De este caldo de cultivo surgieron Bussis, Masseras, Menéndez y otras criaturas, los perros locos de la dictadura. Videla tenía otro estilo. El era un santulón capaz de coordinar un programa de asesinatos y creer al mismo tiempo que esto lo congraciaba con su dios, paradójicamente el dios del “no matarás”.
Cuando llegó el escarnio, Videla recreó para sí mismo una tragedia mítica en la cual él era un héroe-mártir condenado por aquellos a quienes había salvado. Fiel a su patología, Videla se creyó un Cristo con uniforme militar que era arrastrado en un vía crucis de juzgados. Padeció bajo el poder de Néstor Pilatos, fue crucificado, condenado y olvidado. Descendió a los infiernos carcelarios con la esperanza de resucitar de entre los presos, de que el país saliera de su engaño y así subir al cielo de los próceres argentinos para sentarse a la diestra de San Martín.Sin embargo, los años pasaban y las multitudes que lo llevarían en andas no aparecían. A medida que se hacía un experto en texturas de paredes, Videla comenzó a sospechar que nadie vendría a descrucificarlo y se pudriría lentamente en ese calabozo. Ya ni siquiera los columnistas del diario La Nación se animaban a justificarlo. Aquel cándido sueño de reivindicación comenzó a apagarse sumergiendo al general en una profunda amargura, la realidad.
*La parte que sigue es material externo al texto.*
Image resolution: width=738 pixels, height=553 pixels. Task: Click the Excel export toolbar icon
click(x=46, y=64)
En ese estado del alma –como decía Bussi cuando brindaba con Mariano Grondona– alguien le acercó un micrófono.
Surgieron así unas tardías declaraciones que revelaban que Videla no estaba feliz en prisión y sus primeras confesiones. El héroe malogrado recitó una vez más aquel cuento de militares bonachones y bien intencionados que terminaron atrapados en una situación indeseada, inocentes hombres de armas que se vieron forzados a rescatar la república. Unas Fuerzas Armadas que se parecían muy poco a ese partido militar que durante más de cincuenta años asoló a la sociedad argentina con bombardeos, proscripciones, fusilamientos, robos y torturas. Fuerzas Armadas que eran el vehículo favorito de los conservadores para llegar al poder y el brazo armado de la Iglesia. Partido militar que regulaba la moral de los argentinos estableciendo el largo permitido para el pelo en los varones y las minifaldas de las mujeres.
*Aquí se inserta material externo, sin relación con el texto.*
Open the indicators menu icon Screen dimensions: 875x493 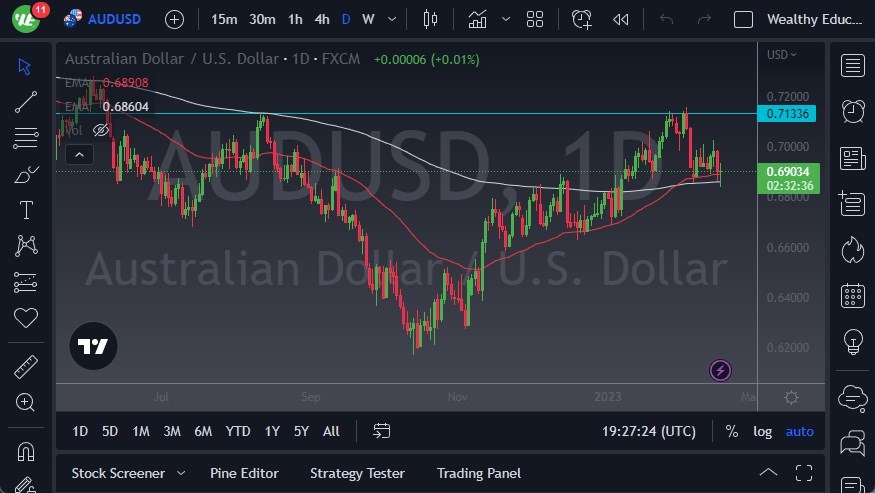[478, 19]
Indignado, Videla afirmó que “la República está desaparecida”, “no tiene Justicia”. Lo afirmó después de haber tenido un juicio público, ajustado perfectamente a las normas del derecho y cumpliendo condena en una cárcel limpia, con asistencia médica, donde sus familiares pudieron visitarlo y llevarle sus caramelos favoritos. No recibió descargas eléctricas en sus testículos, no le arrancaron los dientes, no recibió una dosis de pentotal antes de ser arrojado vivo desde un avión, sus hijos no fueron apropiados, no le robaron sus bienes, no murió retorciéndose de dolor sobre una mesa de tortura.
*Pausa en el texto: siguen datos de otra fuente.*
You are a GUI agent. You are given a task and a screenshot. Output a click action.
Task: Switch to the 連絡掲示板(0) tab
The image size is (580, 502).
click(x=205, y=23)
A pesar de su prolongado encierro, no llegó a notar las sustanciales mejoras en materia jurídica que le ofrecía esta imperfecta democracia, sobre todo en comparación con el régimen que él administraba. No tuvo la sutileza necesaria para observar que, desde su lugar de detención, podía hacer declaraciones contra el Gobierno, la Justicia y el país en su conjunto con la total tranquilidad de que el Estado garantizaría su seguridad y su libertad de expresión. Pero nuevas generaciones de argentinos lo notaron, y crecieron en un país donde estos derechos están garantizados.
La entrevista permitió también que los jóvenes conociesen otro aspecto fundamental de su persona y del perfil de los militares de la dictadura: la cobardía. A pesar de las decenas de miles de asesinatos y a pesar de balbucear en el final algunos datos del horror, Videla no pudo asumir y articular quién era él. Videla fue el comandante de un ejército de criminales y fue tan perverso como quienes fusilaban o reventaban detenidos. Como sus camaradas, él fue también un cobarde, el general de los eufemismos, incapaz de asumir sus actos. Incapaz de decir la verdad.
Esta nueva Argentina, tan distinta del proyecto de la barbarie militar, esta república despreciada por Videla, es un ejemplo de esfuerzo en la búsqueda de justicia, un motivo de orgullo. Un Estado que le garantizó un juicio justo y una condena donde se respetaron todos sus derechos. Una Argentina que entregara el cuerpo de Videla a sus familiares para que éstos le den el destino que deseen. Como manda la ley.